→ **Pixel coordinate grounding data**
* * * * * * *
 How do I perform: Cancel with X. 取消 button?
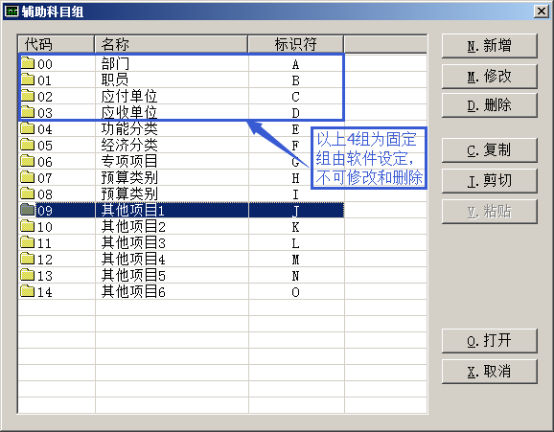click(490, 372)
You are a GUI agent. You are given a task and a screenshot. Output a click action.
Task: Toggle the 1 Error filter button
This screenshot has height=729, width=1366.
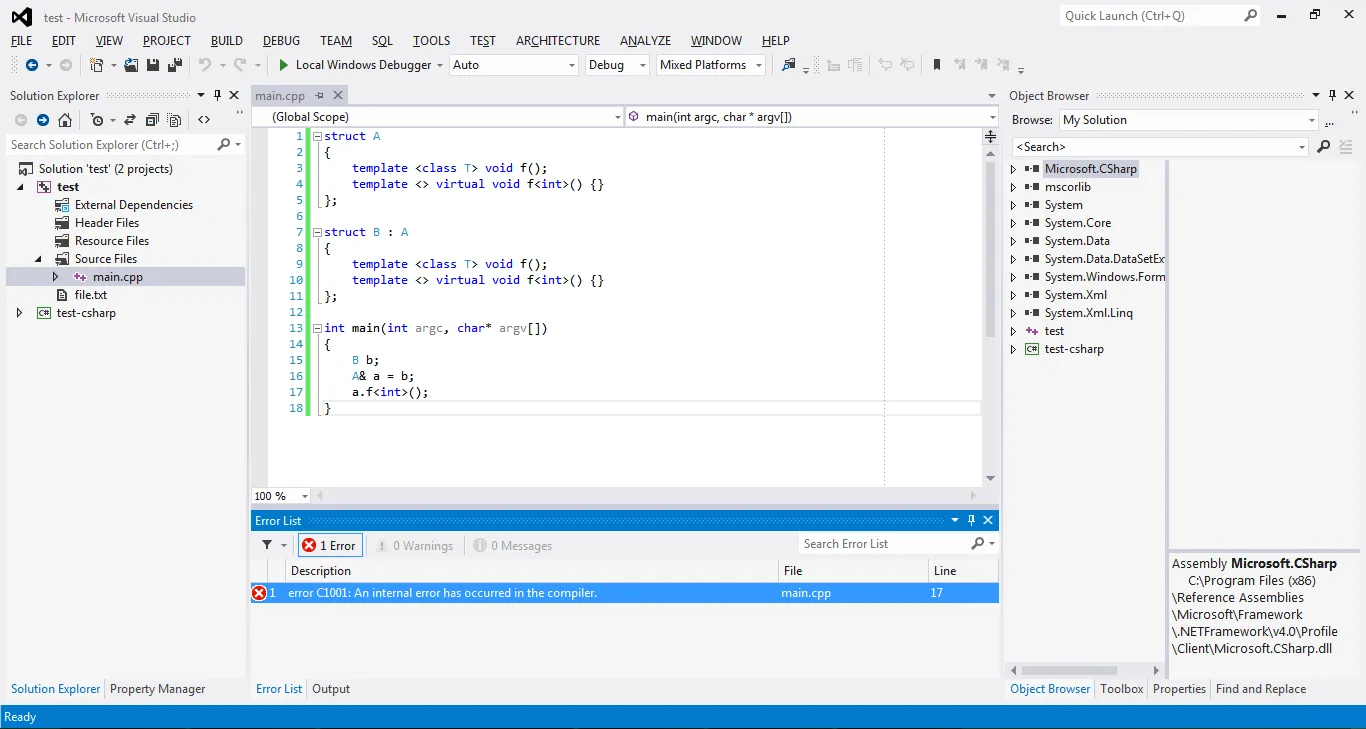click(x=330, y=545)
* * * * * * *
→ **ABOUT THIS EXERCISE**
Every word of the data should be reproduced exactly; please omit any pictures.

→ **RESPONSE TO THIS EXERCISE**
 How do I perform: Cancel with X. 取消 button?
click(490, 372)
You are a GUI agent. You are given a task and a screenshot. Output a click action.
Task: Toggle the 1 Error filter button
This screenshot has height=729, width=1366.
click(x=330, y=545)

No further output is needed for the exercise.